→ Text segment:
----------------------------------------

Papiamento has been an official language of Aruba since May 2003. In the former Netherlands Antilles, Papiamento was made an official language on 7 March 2007. After the dissolution of the Netherlands Antilles on 10 October 2010, Papiamento's official status was confirmed in the newly formed Caribbean Netherlands.

Venezuelan Spanish and American English are constant influences today. Code-switching and lexical borrowing from Spanish, Dutch and English among native speakers is common. This is considered as a threat to the development of the language because of the loss of the authentic and Creole "feel" of Papiamento.

Many immigrants from other parts of the Americas and the Caribbean choose to learn Papiamento because it is more practical in daily life on the islands. For Spanish-speakers, it is easier to learn than Dutch, because Papiamento uses many Spanish and Portuguese words.

The first opera in Papiamento, adapted by Carel De Haseth from his novel Katibu di Shon, was performed at the Stadsschouwburg in Amsterdam on 1 July 2013, commemorating the 150th anniversary of the ending of slavery in the Dutch Caribbean.

=== Old Papiamento texts ===

The Papiamento language originates from about 1650. The oldest Papiamento texts that have been preserved are written letters. In the following three letters it can be seen that the words changed and the spelling became closer to the Dutch spelling. Although some words are no longer in use, the basis of Papiamento did not change much.

----------------------------------------

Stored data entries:
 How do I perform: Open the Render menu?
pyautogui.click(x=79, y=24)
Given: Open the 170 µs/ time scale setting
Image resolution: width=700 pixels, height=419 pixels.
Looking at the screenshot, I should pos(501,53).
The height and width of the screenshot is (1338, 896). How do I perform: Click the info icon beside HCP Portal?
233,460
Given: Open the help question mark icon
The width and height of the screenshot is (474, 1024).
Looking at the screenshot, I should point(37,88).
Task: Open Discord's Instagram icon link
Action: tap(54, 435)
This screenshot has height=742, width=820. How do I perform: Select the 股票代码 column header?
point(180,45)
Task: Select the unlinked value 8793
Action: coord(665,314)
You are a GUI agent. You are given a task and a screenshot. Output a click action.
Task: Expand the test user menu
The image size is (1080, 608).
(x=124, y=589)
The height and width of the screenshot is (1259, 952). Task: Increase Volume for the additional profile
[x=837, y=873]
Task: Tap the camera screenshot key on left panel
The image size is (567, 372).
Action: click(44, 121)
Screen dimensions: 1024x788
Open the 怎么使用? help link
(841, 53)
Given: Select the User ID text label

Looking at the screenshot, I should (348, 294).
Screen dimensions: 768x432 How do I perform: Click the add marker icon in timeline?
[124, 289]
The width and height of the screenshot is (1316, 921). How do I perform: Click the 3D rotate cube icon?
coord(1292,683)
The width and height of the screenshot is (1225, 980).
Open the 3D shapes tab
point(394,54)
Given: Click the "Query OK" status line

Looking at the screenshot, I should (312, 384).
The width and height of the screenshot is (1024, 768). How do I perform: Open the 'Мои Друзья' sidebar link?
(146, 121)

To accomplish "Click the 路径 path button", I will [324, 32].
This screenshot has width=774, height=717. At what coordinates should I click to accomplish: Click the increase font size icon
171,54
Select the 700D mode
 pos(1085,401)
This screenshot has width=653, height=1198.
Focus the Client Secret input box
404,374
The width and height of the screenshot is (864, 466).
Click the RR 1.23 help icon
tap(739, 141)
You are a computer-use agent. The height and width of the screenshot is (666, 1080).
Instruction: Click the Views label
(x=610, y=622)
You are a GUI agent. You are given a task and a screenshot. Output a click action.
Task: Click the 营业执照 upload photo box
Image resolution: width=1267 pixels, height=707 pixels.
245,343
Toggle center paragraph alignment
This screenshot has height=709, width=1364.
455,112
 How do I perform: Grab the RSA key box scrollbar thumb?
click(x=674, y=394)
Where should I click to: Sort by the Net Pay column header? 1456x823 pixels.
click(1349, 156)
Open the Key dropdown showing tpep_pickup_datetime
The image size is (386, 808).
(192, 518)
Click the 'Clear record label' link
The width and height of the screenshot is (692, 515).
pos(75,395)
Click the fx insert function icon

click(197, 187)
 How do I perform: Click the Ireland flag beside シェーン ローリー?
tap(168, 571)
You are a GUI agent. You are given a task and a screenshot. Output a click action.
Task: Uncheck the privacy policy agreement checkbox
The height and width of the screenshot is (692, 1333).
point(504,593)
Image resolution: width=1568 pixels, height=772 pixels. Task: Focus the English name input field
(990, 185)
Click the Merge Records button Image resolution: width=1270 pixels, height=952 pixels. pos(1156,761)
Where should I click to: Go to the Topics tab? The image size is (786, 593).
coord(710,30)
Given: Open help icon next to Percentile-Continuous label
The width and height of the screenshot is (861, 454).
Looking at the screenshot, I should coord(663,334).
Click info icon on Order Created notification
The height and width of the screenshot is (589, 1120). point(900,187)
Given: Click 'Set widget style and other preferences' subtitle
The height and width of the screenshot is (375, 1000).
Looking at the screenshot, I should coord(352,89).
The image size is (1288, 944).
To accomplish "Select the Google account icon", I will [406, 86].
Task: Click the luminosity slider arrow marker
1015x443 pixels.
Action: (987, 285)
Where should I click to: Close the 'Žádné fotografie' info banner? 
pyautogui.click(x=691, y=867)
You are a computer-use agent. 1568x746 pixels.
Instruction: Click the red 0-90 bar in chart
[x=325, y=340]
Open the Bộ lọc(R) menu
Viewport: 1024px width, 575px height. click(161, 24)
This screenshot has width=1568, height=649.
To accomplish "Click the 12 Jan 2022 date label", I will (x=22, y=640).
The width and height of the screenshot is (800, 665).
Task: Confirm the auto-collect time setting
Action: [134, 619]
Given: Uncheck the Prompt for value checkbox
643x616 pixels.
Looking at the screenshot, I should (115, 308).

----------------------------------------

→ Check your understanding:
(a) Reproduce the portion of the Papiamento passage above that opens with the words containing "Papiamento has been" and closes with "formed Caribbean Netherlands.".
(b) In the Papiamento passage above, where was the first opera in Papiamento performed?

→ Your responses:
(a)
Papiamento has been an official language of Aruba since May 2003. In the former Netherlands Antilles, Papiamento was made an official language on 7 March 2007. After the dissolution of the Netherlands Antilles on 10 October 2010, Papiamento's official status was confirmed in the newly formed Caribbean Netherlands.

(b) At the Stadsschouwburg in Amsterdam.